The number of alpha amino acids that a ribosome will combine has already grown from nature’s 20 amino acids, to over 150 synthetic amino acids. Now, researchers led by Michael Jewett at Northwestern University in the US have added cyclic beta amino acids to the club. Cyclic beta amino acids are more rigid than alpha amino acids so result in polypeptides with different helix geometries or turning capabilities to those found in nature. 

‘This is an excellent example of how chemistry can be used to probe the function and flexibility of biological systems,’ says structural biology researcher Sabine Schneider from Ludwig Maximilian University of Munich in Germany. ‘This might ultimately lead to the production of biomolecules with novel properties.’ 

An image showing the three cyclic β-2,3-amino acid derivatives that have been tested

Source: © Michael Jewett/Northwestern University

The team tested three cyclic β-2,3-amino acid derivatives (2-aminocyclobutanecarboxylic acid, 2-aminocyclopentanecarboxylic acid, and 2-aminocylcohexane carboxylic acid) and their stereoisomers

Jewett’s team added beta amino acids and charged tRNA to ribosomes in vitro then used a commercial protein synthesis platform to enable translation. However, these cyclic beta amino acids initially proved awkward for the ribosomes to work with as, compared to alpha amino acids, they have an extra carbon linkage. ‘The natural ribosome has evolved over hundreds of millions of years to molecularly transform and polymerise alpha amino acids,’ explains Jewett. ‘What we found is that the ribosome is capable of polymerising these cyclic beta amino acids, but it’s inefficient.’ So the team included an additional elongation factor that the translation apparatus normally uses, called elongation factor P, which successfully accelerated the process. 

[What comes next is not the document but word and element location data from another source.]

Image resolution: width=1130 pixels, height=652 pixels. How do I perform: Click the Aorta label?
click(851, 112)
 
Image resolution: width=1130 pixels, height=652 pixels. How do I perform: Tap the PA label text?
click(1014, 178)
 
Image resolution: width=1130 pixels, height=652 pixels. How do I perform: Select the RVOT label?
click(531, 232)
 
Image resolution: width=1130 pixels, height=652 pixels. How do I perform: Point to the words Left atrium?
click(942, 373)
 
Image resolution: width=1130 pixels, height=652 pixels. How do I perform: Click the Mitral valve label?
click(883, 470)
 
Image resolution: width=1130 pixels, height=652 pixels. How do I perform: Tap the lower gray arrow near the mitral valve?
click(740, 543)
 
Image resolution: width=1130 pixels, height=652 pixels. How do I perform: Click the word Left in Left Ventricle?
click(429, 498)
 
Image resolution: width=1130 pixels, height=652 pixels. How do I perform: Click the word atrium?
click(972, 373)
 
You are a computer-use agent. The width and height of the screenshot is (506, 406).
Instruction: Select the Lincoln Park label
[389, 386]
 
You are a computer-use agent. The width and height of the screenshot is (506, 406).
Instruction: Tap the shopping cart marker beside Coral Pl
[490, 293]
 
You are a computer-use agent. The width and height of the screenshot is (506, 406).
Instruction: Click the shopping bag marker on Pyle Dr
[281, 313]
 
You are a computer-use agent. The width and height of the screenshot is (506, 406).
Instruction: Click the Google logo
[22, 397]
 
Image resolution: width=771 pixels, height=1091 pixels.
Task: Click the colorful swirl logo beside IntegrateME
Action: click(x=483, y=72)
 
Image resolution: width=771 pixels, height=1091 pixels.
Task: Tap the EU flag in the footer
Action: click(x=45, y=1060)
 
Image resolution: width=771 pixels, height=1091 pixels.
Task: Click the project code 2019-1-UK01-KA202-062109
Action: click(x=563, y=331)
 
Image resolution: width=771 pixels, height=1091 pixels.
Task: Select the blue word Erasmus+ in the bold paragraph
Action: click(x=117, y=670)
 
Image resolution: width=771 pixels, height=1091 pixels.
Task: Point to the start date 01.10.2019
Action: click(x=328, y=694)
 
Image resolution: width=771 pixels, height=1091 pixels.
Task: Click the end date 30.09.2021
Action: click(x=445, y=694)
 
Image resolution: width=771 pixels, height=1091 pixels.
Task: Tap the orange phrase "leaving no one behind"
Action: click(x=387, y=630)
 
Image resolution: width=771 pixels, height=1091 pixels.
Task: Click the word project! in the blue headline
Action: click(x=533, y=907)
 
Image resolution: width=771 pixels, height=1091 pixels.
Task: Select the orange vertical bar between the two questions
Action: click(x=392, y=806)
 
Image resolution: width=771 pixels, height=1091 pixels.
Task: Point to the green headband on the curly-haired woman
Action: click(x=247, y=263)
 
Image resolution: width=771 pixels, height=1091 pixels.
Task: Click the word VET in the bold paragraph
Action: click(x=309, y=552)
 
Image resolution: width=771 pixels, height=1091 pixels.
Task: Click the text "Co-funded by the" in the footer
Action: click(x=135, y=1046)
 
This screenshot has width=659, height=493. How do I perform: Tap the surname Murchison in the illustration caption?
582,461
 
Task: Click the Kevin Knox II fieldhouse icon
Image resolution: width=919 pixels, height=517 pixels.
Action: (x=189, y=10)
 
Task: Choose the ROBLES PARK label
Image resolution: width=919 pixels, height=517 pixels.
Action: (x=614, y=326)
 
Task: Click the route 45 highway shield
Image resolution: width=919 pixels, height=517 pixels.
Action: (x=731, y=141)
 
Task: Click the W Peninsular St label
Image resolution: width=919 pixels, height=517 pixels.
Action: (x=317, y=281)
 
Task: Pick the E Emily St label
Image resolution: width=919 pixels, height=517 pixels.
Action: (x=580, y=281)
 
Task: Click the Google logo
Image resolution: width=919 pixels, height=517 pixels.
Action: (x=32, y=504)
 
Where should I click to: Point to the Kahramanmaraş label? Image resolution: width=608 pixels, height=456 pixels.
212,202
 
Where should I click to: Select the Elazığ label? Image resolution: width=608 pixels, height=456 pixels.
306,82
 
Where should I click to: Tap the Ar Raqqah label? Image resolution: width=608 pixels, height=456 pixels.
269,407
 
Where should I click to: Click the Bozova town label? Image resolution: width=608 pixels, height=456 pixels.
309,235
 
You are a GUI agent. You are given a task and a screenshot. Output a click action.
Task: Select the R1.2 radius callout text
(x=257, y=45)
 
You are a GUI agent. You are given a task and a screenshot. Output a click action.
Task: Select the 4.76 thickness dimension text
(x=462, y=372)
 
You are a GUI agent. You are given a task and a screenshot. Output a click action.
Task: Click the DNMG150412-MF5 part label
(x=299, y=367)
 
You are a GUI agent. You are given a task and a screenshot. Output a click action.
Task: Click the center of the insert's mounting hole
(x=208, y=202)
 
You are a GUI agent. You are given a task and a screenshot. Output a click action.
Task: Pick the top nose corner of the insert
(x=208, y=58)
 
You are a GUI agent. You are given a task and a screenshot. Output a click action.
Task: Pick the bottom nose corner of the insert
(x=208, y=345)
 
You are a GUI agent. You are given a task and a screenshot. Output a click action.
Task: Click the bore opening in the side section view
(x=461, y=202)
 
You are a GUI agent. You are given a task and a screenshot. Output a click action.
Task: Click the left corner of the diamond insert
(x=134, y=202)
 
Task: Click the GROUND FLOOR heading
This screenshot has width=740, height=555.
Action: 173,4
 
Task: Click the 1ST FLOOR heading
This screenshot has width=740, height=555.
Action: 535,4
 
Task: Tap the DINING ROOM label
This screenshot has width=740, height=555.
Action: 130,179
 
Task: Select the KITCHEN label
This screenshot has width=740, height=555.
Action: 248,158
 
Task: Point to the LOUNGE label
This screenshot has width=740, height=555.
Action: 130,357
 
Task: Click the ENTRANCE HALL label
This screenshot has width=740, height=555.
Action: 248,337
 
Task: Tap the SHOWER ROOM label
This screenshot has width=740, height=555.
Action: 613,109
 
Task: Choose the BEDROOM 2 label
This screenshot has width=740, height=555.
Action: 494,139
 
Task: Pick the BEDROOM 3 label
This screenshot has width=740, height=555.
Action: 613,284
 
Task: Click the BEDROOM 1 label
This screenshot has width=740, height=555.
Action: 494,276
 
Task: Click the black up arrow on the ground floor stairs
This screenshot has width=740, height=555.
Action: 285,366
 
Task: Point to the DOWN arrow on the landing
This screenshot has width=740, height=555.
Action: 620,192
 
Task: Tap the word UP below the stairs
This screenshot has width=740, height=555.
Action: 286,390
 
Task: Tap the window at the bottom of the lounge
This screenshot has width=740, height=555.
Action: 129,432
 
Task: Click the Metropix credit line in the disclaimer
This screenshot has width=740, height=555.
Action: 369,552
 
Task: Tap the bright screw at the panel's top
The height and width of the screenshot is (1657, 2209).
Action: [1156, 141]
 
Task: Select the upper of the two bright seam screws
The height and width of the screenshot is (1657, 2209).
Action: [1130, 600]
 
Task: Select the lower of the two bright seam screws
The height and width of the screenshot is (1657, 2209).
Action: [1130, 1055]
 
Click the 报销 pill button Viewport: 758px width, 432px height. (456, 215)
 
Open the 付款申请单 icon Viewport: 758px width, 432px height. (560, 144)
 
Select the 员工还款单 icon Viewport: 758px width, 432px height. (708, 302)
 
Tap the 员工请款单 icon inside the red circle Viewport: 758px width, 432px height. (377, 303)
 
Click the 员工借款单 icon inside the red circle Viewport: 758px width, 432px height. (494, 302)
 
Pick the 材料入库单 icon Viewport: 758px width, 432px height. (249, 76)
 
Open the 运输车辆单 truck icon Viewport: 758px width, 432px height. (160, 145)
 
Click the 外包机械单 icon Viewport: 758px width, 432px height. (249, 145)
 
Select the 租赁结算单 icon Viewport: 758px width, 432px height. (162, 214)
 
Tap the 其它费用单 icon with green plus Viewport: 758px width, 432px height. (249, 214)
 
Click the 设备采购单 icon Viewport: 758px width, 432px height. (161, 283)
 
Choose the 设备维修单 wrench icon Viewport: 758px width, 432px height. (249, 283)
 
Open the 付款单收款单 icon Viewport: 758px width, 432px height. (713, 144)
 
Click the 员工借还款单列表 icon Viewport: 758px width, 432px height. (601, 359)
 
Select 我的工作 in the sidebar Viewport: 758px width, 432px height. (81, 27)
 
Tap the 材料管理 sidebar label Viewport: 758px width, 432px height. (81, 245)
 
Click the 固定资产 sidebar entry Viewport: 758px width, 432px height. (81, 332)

‘How the ribosome works, and identifying its limits for polymer synthesis have been long-standing fundamental questions,’ comments Ryan Mehl, who works on genetic code expansion at Oregon State University in the US. ‘This work adds to the growing evidence that understanding how elongation factor P tunes ribosome function could be the magic key to unlock new levels of polymer synthesis.’

The researchers are now exploring what other monomer classes the ribosome will work with. ‘Could we move beyond this set of beta carbons to get to a broader set of backbone-extended monomers?’ asks Jewett. ‘How far can the ribosome go before it really doesn’t work?’